For most of the preliminary work, they use a surrogate material for brain tissue that is based on agarose gel. It has strikingly similar mechanical properties to the brain, enabling Humphrey to evaluate the flow patterns of a variety of neurocatheters. “One advantage of agarose gel is that it is translucent,” Humphrey explains. “You can see the flow pattern when you use a dye. This makes it relatively straightforward, for instance, to measure flow and mass transfer patterns as a function of time and space.”

The physical model also enables Humphrey to validate the code for the computer models he has constructed with his graduate student, Josh Smith. “This is complex but essential work if we are to deliver therapeutic agents with precision,” Humphrey says. “We are using new calculation techniques, genetic algorithms, and in-house code that we’ve developed to optimize catheter design.”

Collaboration in progress

Gillies’ and Humphrey’s effort to develop a new method of drug delivery epitomizes the

interdisciplinary and highly collaborative nature of much groundbreaking work in engineering and the medical sciences. Gillies and Humphrey themselves hold joint appointments. Gillies is a member of the biomedical engineering and the mechanical and aerospace engineering departments at U.Va., and the Department of Neurosurgery at VCU. Humphrey, who chairs mechanical and aerospace engineering, also has an appointment in biology at U.Va.

Their work is being advanced by contributions from researchers at a series of academic and private institutions. They include several colleagues of Broaddus at VCU, faculty members from the University of Minnesota, the University of Toronto and the University of California at Davis, and scientists from NexGen Medical Systems Inc. and elsewhere in industry.

The project also has attracted significant student participation. Over 20 undergraduates have completed senior theses on issues related to catheters, and Gillies and Humphrey both have supported graduate students to assist with the research. “This experience produces students with a very unique set of skills,” Humphrey points out. “They are people who can solve mechanical problems and think in biological and clinical terms.”
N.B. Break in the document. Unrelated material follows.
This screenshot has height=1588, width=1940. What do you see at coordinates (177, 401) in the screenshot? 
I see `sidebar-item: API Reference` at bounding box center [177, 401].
While treating GBM is currently an important motivator of their research, the catheter designs they develop may also permit the delivery of cell therapies and gene vectors for neurodegenerative diseases such as Parkinson’s and Alzheimer’s, as well as the treatment of diabetic lesions elsewhere in the body. “In essence, we’re working to expand the options available to interventional radiologists, vascular surgeons and neurosurgeons,” Gillies says. “And in the process, we hope to save lives.”

The research seeks to optimize the flow patterns inside perfusion sleeve catheters, a general type of which is shown here in a cross-sectional view. The purple regions represent a clotted thrombus on the inside wall of the blood vessel. The catheter is inserted into the blood vessel and the tip is extended a short distance past the thrombus. A balloon is inflated outward from the catheter wall, forming a loose seal against the thrombus, thus blocking the flow of blood past it. However, internal channels within the catheter allow the bloodstream (red arrows) to bypass the blocked area and then re-emerge from the catheter near the tip. This keeps tissues downstream from the thrombus oxygenated. Meanwhile, a separate set of internal channels allows a therapeutic agent (blue arrows) to flow through the catheter and exit directly onto the thrombus, bathing it fully and accelerating its break-up. The work now under way seeks to use sophisticated fluid dynamical analysis and experiments to model the flows and thereby give biomedical engineers new tools for designing these types of perfusion sleeve catheters.